Both construction and infrastructure divisions grew strongly in the six months to the end of December, with infrastructure driving the group’s profit improvement.
Andrew Davies, chief executive, said: “The past two and a half years have seen the group achieve significant operational and financial progress and I am delighted that today marks a return to paying dividends.
“The first half has seen the group deliver strong volume and profit growth, increased orders and material deleveraging. ”
He added that the positive outlook for Kier was underpinned by the year-end order book growing to £10.7bn, an increase of 6% against the prior year.
This reflected a large number of contract wins across infrastructure services and construction.
Overall Kier saw revenue jump by almost a quarter to £1.9bn with reported profit from operations up 15% to £44m.

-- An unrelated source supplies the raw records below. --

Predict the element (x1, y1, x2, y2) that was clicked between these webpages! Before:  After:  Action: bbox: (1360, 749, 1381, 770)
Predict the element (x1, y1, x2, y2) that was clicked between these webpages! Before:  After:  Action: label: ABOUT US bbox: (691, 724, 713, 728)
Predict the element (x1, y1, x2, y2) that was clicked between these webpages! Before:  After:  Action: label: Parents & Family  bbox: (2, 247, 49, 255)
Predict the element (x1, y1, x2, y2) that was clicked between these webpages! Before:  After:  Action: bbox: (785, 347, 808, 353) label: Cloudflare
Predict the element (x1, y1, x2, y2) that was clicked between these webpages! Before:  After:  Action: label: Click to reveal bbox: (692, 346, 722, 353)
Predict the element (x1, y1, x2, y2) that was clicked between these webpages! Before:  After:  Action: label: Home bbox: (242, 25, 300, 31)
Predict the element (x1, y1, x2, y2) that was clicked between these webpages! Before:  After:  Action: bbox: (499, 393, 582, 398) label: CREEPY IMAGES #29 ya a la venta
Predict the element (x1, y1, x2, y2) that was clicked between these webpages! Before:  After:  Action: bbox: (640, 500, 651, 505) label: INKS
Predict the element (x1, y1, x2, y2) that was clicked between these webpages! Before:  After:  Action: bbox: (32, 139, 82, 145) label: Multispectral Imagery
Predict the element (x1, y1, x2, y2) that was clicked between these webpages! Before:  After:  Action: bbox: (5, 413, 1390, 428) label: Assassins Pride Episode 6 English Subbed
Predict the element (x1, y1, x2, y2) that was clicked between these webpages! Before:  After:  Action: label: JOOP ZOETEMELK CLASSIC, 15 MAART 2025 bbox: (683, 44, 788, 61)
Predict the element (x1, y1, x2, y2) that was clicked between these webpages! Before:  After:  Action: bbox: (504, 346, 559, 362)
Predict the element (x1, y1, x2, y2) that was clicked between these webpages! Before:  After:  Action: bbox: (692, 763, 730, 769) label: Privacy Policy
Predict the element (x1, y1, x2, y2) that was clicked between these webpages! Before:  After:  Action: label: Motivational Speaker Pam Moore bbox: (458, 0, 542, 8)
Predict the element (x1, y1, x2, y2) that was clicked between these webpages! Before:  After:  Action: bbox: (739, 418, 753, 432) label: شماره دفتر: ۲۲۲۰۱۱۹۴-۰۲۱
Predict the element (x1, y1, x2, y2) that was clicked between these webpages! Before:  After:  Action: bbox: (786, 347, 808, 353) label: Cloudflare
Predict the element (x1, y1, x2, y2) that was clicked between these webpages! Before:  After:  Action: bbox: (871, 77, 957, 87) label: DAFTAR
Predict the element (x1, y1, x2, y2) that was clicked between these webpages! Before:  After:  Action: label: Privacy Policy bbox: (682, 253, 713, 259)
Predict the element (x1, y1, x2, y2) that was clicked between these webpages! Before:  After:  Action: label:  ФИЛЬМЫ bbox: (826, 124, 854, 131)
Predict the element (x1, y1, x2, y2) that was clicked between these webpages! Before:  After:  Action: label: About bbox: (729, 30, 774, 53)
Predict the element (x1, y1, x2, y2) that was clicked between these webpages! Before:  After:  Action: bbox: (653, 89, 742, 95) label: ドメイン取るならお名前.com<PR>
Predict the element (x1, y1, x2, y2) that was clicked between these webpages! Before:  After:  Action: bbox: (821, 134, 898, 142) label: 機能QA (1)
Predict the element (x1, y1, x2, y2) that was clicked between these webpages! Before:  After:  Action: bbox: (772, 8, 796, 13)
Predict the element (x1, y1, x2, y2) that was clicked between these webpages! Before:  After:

The big improvement saw the firm slash average month-end net debt to £136m from £242m in the same prior period.
Davies said Kier had successfully overcome last year’s cost inflation through having 60% of its order book under target cost or cost reimbursable contracts as well as through procurement strategies and negotiations on fixed price contracts.
Group-wide margin slipped to 3.4% (HY:23: 3.7%) due to the growth in volumes of the lower margin construction business.
Davies said: “The second half of the financial year has started well, and we are trading in-line with expectations.
“The group is well positioned to continue benefiting from UK Government infrastructure spending commitments and we are confident in sustaining the strong cash generation achieved over the last 18 months, allowing us to continue to significantly deleverage the group.”
Kier declared an interim dividend of 1.67p per share.